Folha de S. Paulo


O Brasil não se preparou para o envelhecimento da população

Lalo de Almeida/Folhapress
Aposentados que querem ter aumento no benefício podem pedir uma revisão no ano que vem
Fila em posto do INSS

Projeto que autoriza o reajuste de planos de saúde de beneficiários com mais de 60 anos, o que não é permitido pelo Estatuto do Idoso; reforma da Previdência, com pelo menos ampliação da idade mínima para aposentadoria. Essas propostas não têm em comum somente o interesse do atual governo federal.

Elas indicam claramente que o Brasil não se preparou para o aumento da longevidade e do percentual de idosos na população. Pode-se dizer que o Estatuto do Idoso foi uma tentativa de proteger os cidadãos com 60 anos ou mais, mas as transformações teriam de ser estruturais, profundas, muito bem planejadas, a fim de assegurar recursos financeiros para a assistência aos idosos.

Por décadas, fomos o país do futuro, das crianças e dos jovens. Como no hino nacional, permanecemos deitados (quase) eternamente em berço esplêndido. A Previdência Social, por sinal, foi criada com base no trabalho registrado em carteira. O empregado de hoje, ao contribuir para a Previdência, teoricamente deveria bancar o pagamento dos já aposentados. No futuro, quem estivesse na ativa faria isto por ele, e assim sucessivamente.

A proporção de trabalhadores na ativa para aposentados, no entanto, vem caindo acentuadamente, em parte pela mudança da pirâmide etária, mas também pelas novas formas de trabalho, sem registro em carteira e por períodos mais curtos.

Mesmo quando a natalidade começou a cair e a longevidade a aumentar, não ocorreu uma mudança drástica no modelo previdenciário, embora já houvesse advertências sobre um futuro fim do 'bônus demográfico', ou seja, quando houvesse mais pessoas aposentadas do que trabalhando.

Praticamente nada foi feito, e hoje Executivo e Legislativo não se entendem sobre o que fazer para evitar a falência da Previdência.

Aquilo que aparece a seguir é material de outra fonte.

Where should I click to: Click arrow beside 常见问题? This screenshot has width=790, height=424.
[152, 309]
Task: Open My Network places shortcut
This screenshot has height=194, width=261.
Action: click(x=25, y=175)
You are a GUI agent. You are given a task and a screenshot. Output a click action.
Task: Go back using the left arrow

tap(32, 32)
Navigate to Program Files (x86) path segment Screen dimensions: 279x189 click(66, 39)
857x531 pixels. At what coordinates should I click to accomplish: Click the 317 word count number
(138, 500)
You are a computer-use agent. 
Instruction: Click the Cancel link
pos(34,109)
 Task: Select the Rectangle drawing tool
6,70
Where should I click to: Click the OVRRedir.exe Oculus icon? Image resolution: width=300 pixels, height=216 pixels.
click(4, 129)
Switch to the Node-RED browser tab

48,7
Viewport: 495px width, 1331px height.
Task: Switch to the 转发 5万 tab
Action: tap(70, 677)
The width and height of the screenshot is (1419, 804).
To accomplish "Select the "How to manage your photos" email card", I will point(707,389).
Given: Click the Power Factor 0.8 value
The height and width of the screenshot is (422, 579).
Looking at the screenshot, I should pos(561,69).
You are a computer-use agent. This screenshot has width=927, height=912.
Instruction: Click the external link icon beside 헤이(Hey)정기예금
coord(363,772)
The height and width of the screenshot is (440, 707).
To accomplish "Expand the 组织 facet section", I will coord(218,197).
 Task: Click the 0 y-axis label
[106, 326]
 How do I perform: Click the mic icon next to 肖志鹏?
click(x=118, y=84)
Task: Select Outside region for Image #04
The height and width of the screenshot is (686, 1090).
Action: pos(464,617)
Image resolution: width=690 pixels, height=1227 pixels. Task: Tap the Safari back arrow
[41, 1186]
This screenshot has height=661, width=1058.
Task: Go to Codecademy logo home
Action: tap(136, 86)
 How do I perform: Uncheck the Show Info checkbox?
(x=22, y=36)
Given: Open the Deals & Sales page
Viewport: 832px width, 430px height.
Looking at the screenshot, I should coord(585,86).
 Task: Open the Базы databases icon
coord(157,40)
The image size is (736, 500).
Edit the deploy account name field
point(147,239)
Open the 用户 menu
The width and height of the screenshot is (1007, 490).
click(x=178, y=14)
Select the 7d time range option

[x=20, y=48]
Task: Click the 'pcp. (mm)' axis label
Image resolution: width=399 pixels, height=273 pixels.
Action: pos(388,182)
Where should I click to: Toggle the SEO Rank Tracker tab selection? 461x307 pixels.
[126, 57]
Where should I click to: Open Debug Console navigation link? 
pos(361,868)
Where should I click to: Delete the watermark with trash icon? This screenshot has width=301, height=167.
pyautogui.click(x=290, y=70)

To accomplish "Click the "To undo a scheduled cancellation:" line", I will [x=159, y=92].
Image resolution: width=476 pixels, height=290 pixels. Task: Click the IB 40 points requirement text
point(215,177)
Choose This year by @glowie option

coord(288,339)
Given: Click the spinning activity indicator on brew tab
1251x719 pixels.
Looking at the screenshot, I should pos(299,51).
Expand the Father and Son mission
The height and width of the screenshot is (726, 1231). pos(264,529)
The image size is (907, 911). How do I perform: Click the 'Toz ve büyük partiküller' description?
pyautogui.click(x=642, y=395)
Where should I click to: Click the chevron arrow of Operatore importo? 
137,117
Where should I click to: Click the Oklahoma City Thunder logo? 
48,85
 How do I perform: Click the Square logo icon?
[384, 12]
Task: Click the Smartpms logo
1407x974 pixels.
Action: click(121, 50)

Na saúde não é diferente. Tanto no SUS (Sistema Único de Saúde), público, quanto nas operadoras privadas, pouco ou quase nada foi providenciado para solucionar uma difícil equação: idosos gastam várias vezes mais do que jovens com consultas, exames e cirurgias, justamente quando têm renda bem menor.

Todas as medidas propostas para reduzir o deficit previdenciário e a situação da medicina pública e privada vão custar caro para os brasileiros de todas as idades. Implicam perda de direitos e mais despesas.

Ninguém se engane, contudo. Se não forem adotadas hoje, entrarão em vigor no futuro, com maior impacto, porque os prejuízos terão se aprofundado. Pagamos caro, portanto, pela falta de planejamento, de ação, de vontade política e de administração.

Só me referi à incapacidade gerencial, mas também há, obviamente, os malfeitos que povoam as manchetes do noticiário. Deixamos o dinheiro escoar pelo ralo e fingimos que nunca teríamos de pagar pelos desatinos dos políticos que elegemos.

O que fazer agora? Programas de medicina preventiva, ações para pacientes crônicos e reformulação urgente da Previdência, sem privilégios para determinadas corporações. Será necessário, também, obter recursos de alguma área nova, talvez legalizando o jogo, por exemplo, que continua firme na ilegalidade, isento de impostos e de contribuição previdenciária.

Se continuar essa inércia, os idosos se tornarão consumidores e cidadãos de segunda classe ou à margem do mercado de consumo, depois de terem trabalhado e contribuído com o país ao longo da vida.